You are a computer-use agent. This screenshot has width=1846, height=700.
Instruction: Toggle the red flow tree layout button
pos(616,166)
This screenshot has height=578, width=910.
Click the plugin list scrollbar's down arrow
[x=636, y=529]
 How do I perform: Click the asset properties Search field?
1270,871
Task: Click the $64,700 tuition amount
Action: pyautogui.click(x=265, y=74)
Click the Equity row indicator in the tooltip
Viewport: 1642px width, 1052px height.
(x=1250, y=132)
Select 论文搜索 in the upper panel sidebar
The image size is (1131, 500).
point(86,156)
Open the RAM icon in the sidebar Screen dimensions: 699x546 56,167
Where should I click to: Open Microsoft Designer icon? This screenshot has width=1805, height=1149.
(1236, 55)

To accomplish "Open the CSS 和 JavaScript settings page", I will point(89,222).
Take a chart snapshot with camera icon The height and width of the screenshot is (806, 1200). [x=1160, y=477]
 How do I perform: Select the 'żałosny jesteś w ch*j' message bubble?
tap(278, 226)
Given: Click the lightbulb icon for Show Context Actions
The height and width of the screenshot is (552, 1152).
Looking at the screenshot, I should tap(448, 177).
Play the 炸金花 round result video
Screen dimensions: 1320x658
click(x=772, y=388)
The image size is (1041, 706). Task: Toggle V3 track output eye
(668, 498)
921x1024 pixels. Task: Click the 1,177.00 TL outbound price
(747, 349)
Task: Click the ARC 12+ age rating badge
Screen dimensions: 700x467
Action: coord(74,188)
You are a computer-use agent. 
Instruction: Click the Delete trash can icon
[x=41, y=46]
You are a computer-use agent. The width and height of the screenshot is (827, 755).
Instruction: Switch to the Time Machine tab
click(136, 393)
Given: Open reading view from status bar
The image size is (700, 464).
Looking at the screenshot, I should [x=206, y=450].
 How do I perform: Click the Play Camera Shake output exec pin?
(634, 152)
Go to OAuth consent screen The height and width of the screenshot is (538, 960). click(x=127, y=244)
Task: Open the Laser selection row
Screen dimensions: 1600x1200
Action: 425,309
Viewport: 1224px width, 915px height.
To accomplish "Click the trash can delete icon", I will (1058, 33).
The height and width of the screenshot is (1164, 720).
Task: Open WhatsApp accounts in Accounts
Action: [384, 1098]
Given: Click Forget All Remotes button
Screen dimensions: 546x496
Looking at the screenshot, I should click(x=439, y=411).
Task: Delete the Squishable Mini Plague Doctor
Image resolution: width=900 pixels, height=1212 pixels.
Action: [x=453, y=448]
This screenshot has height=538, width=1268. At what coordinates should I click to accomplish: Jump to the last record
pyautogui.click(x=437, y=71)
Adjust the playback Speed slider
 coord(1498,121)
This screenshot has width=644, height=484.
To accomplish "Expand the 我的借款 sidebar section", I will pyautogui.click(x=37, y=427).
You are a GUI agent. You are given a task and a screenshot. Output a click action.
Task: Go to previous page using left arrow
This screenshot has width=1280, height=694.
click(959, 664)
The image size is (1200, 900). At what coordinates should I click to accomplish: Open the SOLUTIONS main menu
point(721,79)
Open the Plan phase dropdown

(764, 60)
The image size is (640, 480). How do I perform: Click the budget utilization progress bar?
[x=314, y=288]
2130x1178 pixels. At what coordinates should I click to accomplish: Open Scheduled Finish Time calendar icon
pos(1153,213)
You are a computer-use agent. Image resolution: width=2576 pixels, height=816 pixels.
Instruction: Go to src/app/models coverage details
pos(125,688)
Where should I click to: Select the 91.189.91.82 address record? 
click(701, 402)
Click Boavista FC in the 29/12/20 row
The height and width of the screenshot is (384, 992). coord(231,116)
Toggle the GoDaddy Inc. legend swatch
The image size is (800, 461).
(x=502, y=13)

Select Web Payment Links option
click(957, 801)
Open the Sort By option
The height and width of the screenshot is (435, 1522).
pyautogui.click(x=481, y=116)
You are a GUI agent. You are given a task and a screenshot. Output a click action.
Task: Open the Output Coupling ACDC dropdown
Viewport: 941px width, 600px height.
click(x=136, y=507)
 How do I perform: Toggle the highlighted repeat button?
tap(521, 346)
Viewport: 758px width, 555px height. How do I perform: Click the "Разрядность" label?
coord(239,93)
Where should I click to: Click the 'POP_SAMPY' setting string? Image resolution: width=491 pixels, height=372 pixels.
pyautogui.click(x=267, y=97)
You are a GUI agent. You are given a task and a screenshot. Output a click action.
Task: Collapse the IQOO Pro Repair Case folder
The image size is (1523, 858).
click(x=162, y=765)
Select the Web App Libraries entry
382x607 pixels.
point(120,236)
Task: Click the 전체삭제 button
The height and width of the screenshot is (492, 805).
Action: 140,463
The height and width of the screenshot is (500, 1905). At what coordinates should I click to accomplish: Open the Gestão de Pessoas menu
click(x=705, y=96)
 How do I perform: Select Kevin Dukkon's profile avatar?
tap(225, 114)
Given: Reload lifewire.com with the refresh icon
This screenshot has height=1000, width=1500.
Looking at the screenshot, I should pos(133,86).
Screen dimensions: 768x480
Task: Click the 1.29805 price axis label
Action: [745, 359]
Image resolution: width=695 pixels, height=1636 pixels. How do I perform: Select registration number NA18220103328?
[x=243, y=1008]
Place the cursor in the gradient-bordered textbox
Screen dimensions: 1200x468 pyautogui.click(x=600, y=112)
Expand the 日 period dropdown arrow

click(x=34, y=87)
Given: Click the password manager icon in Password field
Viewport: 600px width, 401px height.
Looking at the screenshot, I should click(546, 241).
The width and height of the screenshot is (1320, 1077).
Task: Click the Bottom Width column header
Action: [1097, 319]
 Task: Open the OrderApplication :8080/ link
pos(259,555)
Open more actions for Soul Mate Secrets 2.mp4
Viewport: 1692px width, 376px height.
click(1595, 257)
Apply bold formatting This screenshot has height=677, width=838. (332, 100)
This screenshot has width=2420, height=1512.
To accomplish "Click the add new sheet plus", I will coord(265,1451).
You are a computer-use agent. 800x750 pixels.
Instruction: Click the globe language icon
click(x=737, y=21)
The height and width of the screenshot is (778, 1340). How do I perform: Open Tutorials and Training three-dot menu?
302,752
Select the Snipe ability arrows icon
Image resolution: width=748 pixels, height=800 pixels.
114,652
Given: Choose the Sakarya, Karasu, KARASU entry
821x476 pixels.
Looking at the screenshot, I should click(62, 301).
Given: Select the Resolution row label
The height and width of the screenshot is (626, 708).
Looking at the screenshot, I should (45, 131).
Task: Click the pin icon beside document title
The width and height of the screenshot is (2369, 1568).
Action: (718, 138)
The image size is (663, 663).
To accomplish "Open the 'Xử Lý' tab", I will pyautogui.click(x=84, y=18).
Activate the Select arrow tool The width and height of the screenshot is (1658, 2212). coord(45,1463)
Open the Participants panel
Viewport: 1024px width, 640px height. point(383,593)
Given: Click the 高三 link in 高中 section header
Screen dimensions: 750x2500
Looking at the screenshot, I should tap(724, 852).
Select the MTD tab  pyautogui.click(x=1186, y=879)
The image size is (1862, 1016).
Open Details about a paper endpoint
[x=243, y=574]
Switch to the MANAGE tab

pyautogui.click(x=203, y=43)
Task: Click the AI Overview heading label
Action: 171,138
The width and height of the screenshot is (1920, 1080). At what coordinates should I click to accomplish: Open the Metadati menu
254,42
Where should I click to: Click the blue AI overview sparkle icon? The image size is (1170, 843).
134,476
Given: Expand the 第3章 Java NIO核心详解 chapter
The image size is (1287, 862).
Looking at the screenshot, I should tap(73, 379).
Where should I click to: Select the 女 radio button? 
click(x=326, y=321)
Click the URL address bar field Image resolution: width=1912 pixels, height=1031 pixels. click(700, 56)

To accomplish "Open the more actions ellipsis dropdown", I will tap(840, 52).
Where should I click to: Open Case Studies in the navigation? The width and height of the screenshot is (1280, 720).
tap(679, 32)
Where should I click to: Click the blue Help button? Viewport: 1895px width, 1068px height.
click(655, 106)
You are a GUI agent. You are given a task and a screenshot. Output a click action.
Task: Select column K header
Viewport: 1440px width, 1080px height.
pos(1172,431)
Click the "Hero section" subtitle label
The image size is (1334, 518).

++++

■ Task to complete ■
Could you transcribe everything from the row containing "Task: Open the OrderApplication :8080/ link" down to the row containing "I will coord(265,1451).", keeping each line exactly as it stands?

■ The result ■
 Task: Open the OrderApplication :8080/ link
pos(259,555)
Open more actions for Soul Mate Secrets 2.mp4
Viewport: 1692px width, 376px height.
click(1595, 257)
Apply bold formatting This screenshot has height=677, width=838. (332, 100)
This screenshot has width=2420, height=1512.
To accomplish "Click the add new sheet plus", I will coord(265,1451).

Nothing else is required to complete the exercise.